主張働き方の改善 心身むしばむ長時間勤務

公明新聞:2014年6月19日(木)付

官民一体で過重労働なくす知恵を

労働者の働く時間を巡る論議が高まっている。政府は、勤務時間に応じて賃金を支払う現在のルールを一部見直す方向で検討しているが、諸外国に比べて長いわが国の労働時間を減らす対策も進めなければならない。

経済協力開発機構(OECD)の調べによると、日本は欧州主要国に比べて長時間労働の人の割合が多い。1週間に49時間以上働く人は、約23%に上り、欧州各国の2倍前後に及ぶ。

長時間労働の日々が続くと心身がむしばまれる。その結果、過労死や過労自殺、心を病む人が後を絶たない。

国連の社会権規約委員会は昨年、日本政府に長時間労働の防止策強化を求める勧告をした。今国会では、議員立法の「過労死等防止対策推進法案」が審議されているが、事態はそれほど深刻である。

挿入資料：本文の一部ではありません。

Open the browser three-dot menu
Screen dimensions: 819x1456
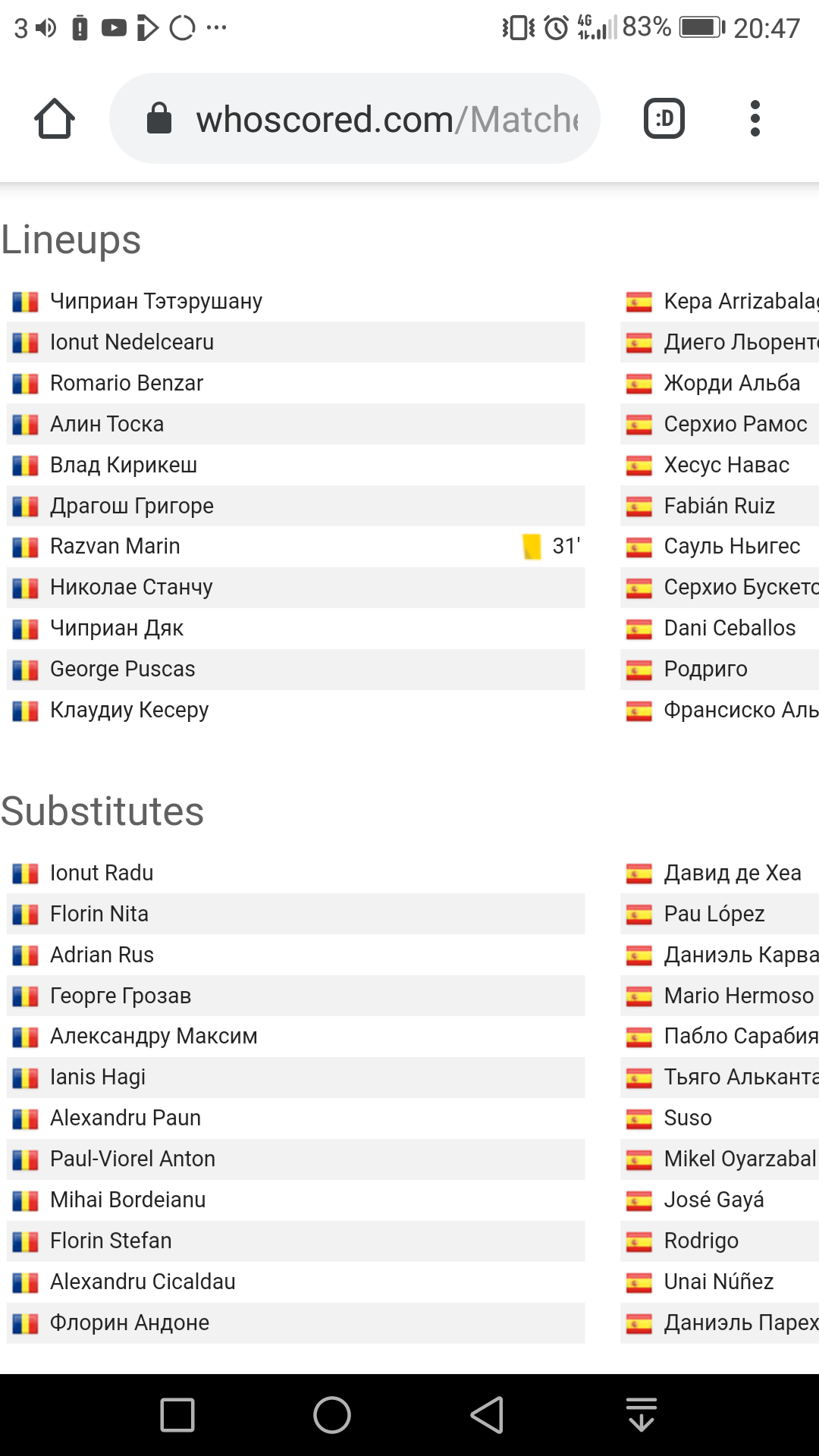[x=755, y=118]
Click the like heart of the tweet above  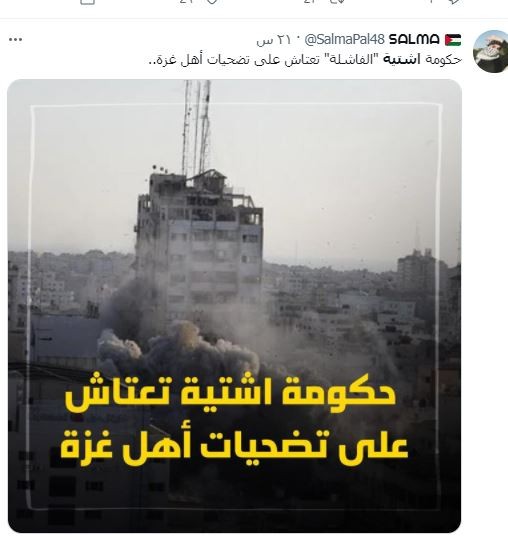pos(212,2)
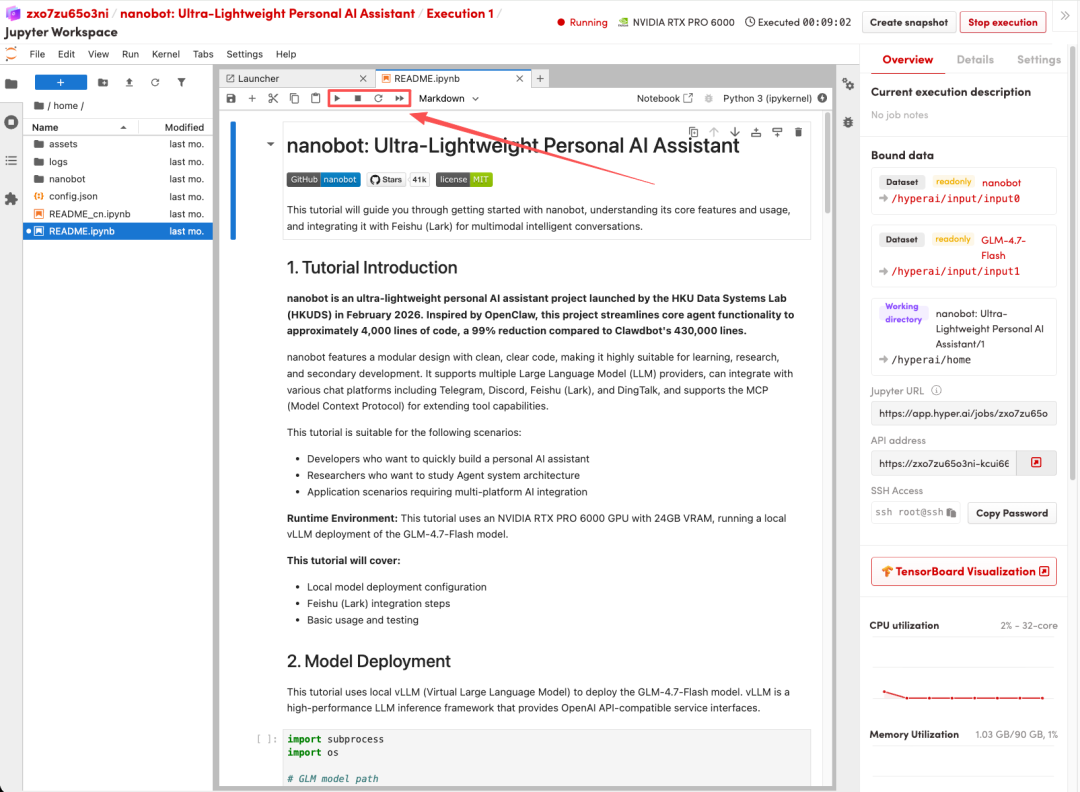
Task: Open the Running Terminals and Kernels sidebar
Action: (x=11, y=122)
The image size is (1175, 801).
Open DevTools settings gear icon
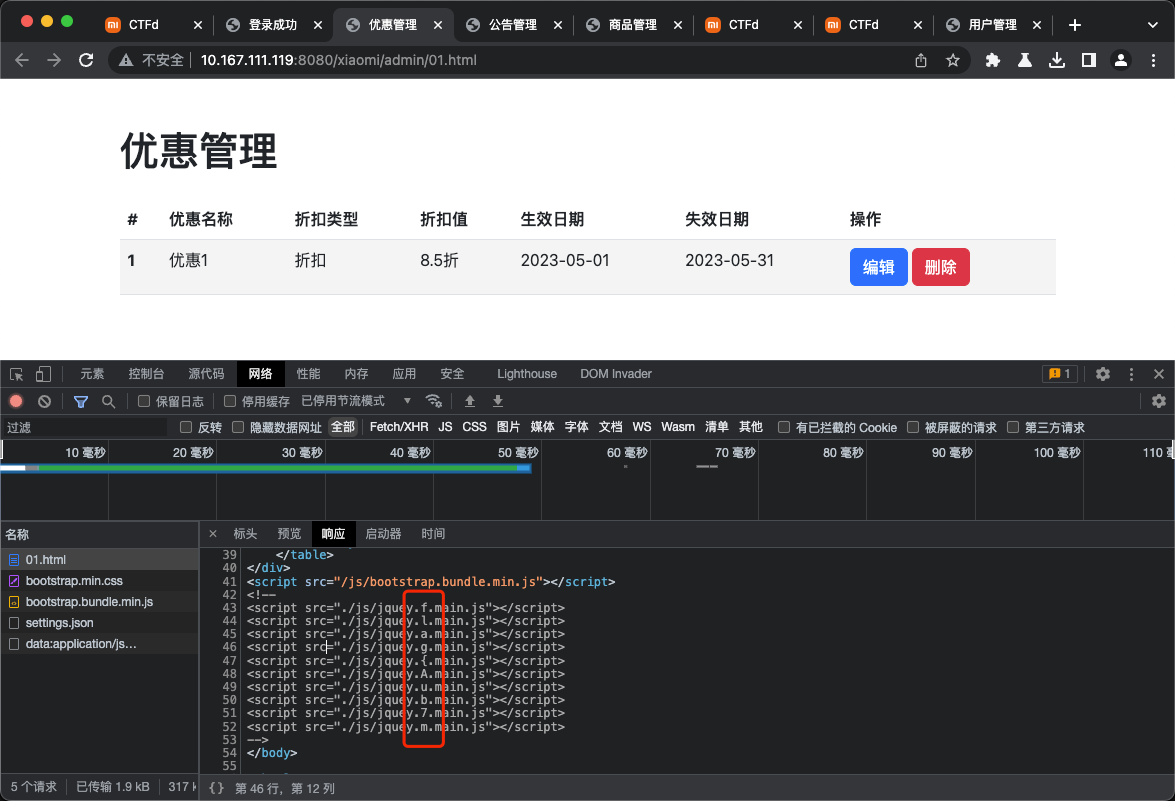coord(1102,373)
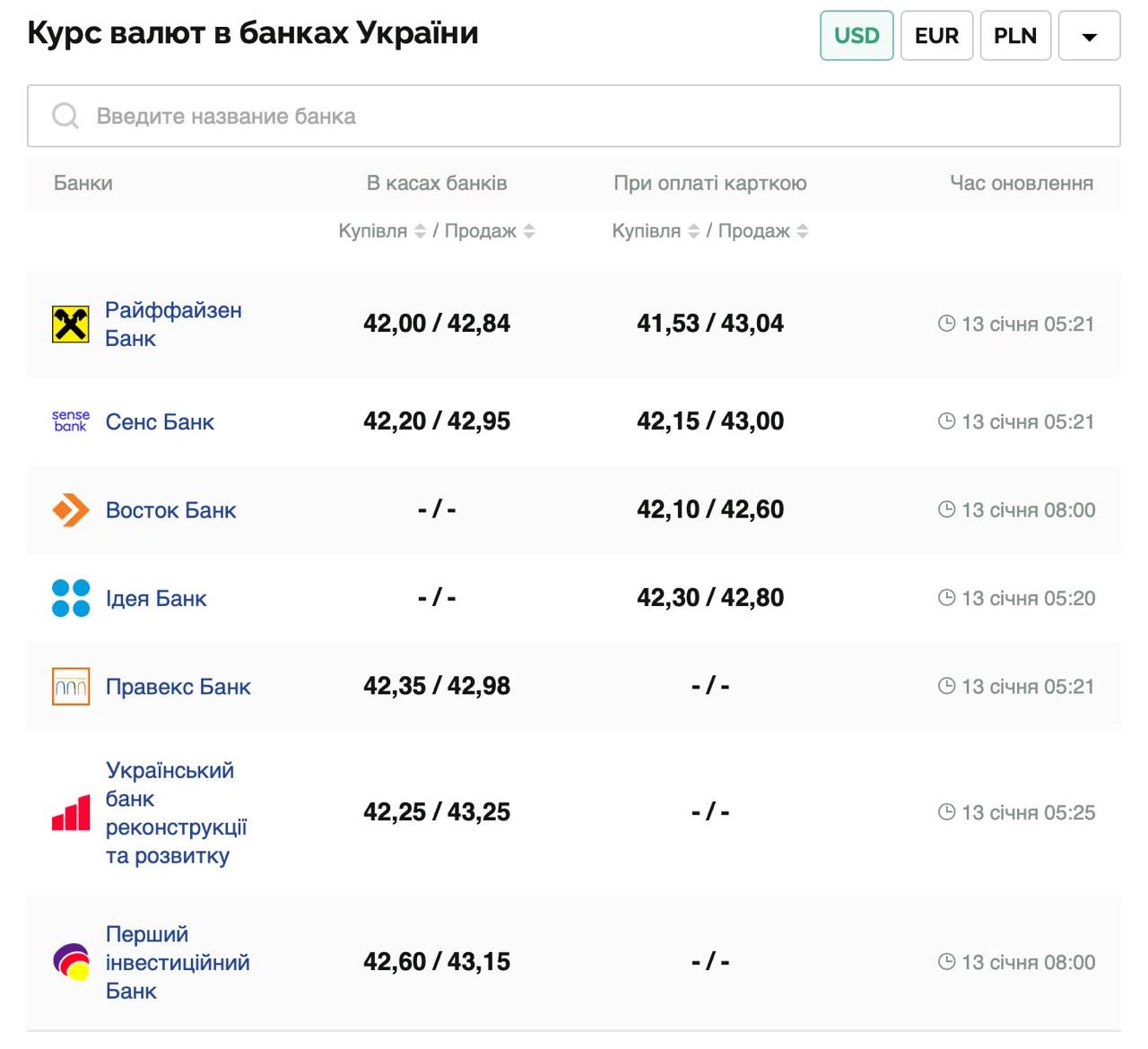The height and width of the screenshot is (1049, 1148).
Task: Click the search magnifier icon
Action: click(65, 116)

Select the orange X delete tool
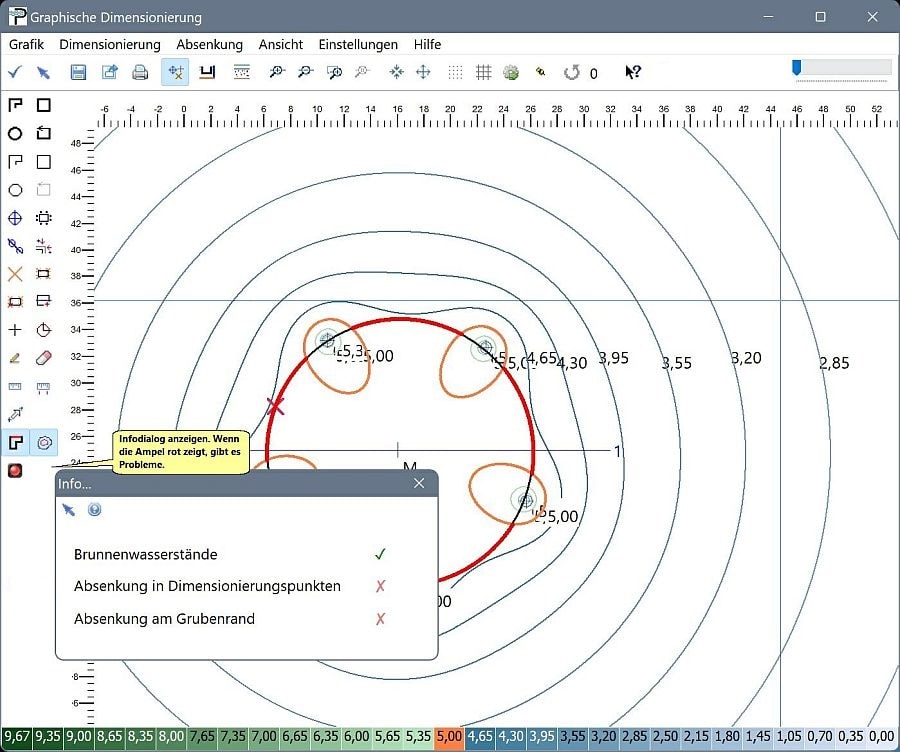[15, 274]
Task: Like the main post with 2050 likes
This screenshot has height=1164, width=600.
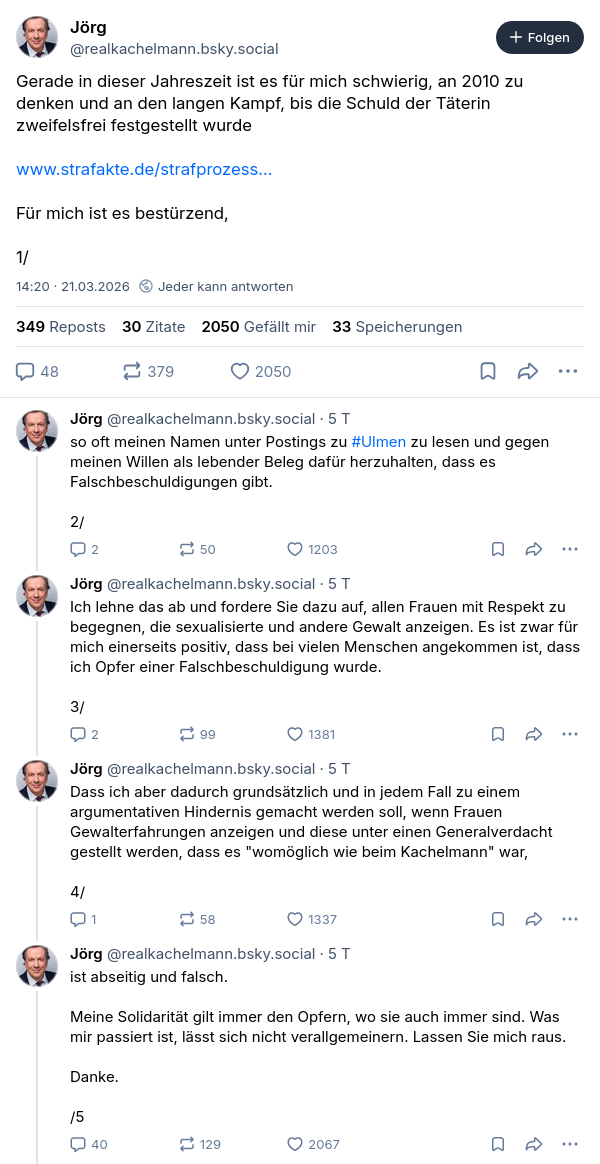Action: [x=240, y=371]
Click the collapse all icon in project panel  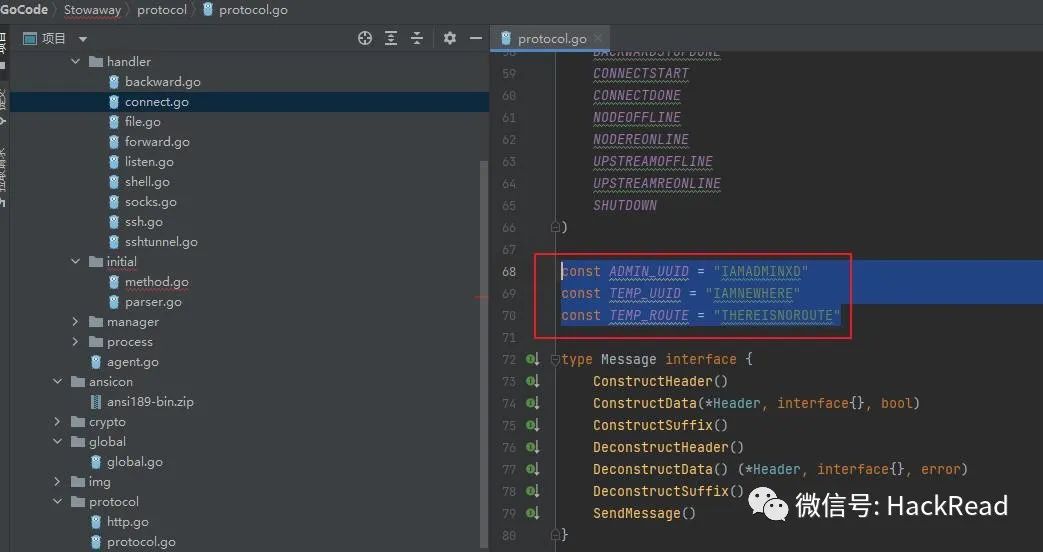[x=418, y=38]
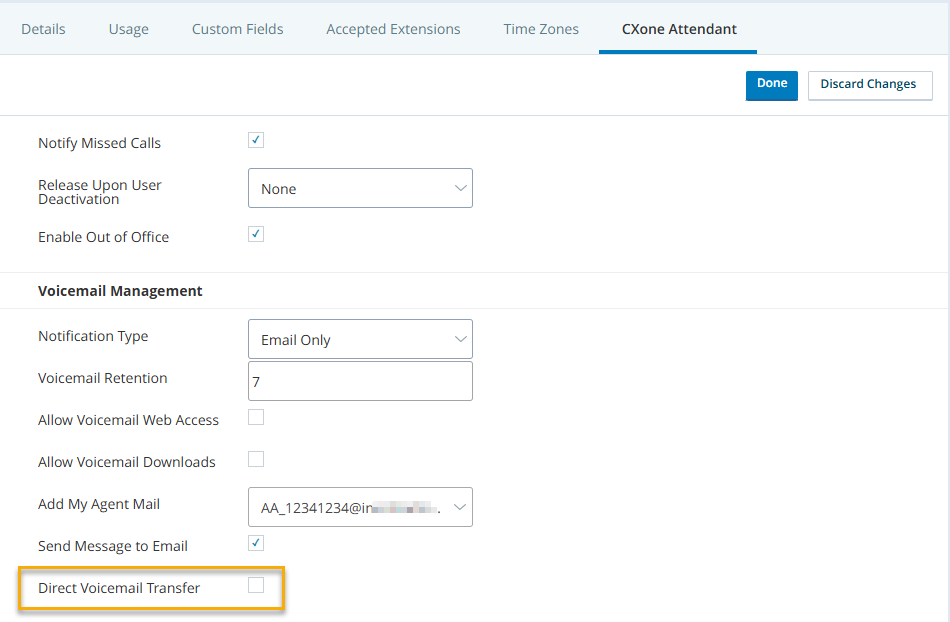Open the Accepted Extensions tab

(x=393, y=29)
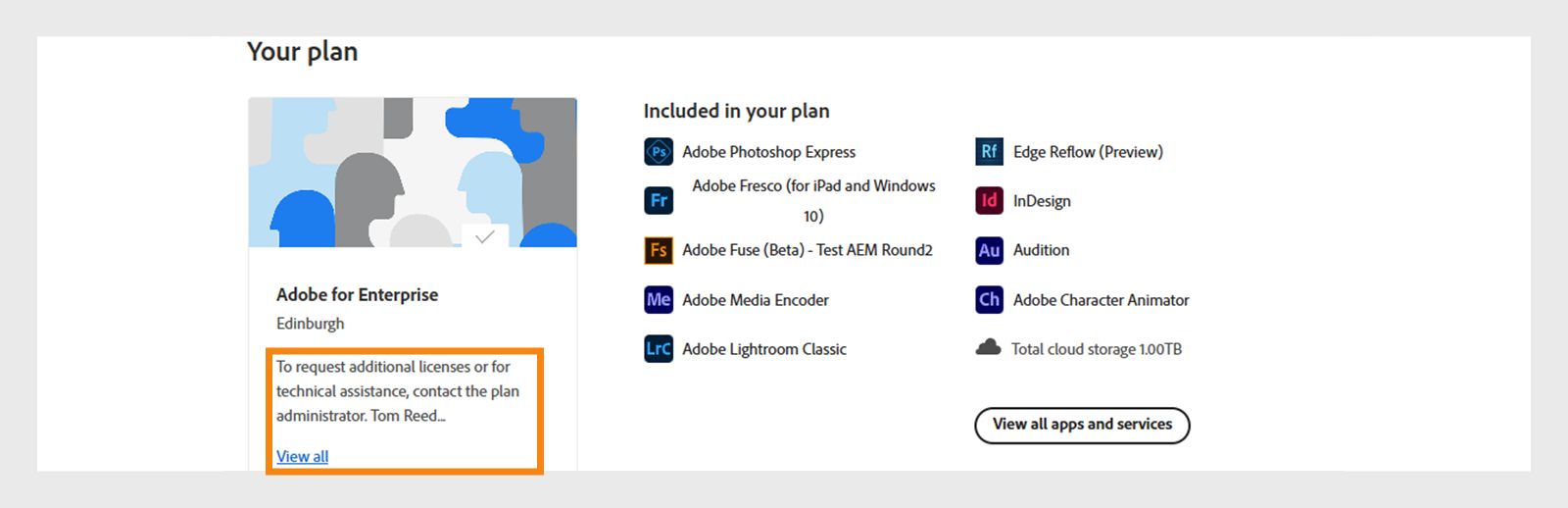Click the Edge Reflow (Preview) label

[1088, 152]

欧州の多くの国では、年間の総労働時間の上限を法律で決めている。また、欧州連合(EU)は、終業時刻から次の始業時刻までの間隔(インターバル)を最低11時間空けて休息を取るインターバル規制を設けている。

いずれも、労働者の健康を守るためである。日本も、働き過ぎを防ぐ対策として検討すべきではないだろうか。

長時間労働を生む要因の一つとして指摘されているのが、労働生産性の低さだ。OECDによると、日本の就業者1人あたりの労働生産性は、先進7カ国(G7)の中で20年近く最も低い。日本の企業社会は、長時間労働→社員の疲労蓄積→生産性の低下、という負の連鎖に陥っているのかもしれない。

労働生産性を高めないと、労働人口が減少する日本社会は、国際競争で優位な立場に立てない。長い時間拘束される職場は、子育てや介護を抱える労働者から敬遠され、優秀な人材を集めにくくなる。効率よい働き方を確立しなければ、企業にとっても損失は小さくない。

一部であるが全社員の残業時間を減らす取り組みをスタートさせ、業績を伸ばしている企業が出てきた。柔軟なフレックス勤務制度で、だらだら残業をなくす職場もある。

公明党の提案もあって創設された政労使会議は昨年末、生産性の向上などに政府、経済界、労働界が協力して取り組むことで一致した。職種や業界によって事情は異なるが、先進的な試みを参考に、政労使で本格的に協議できないだろうか。

官民一体で知恵を出し合い、改善できるところから対策を進めてほしい。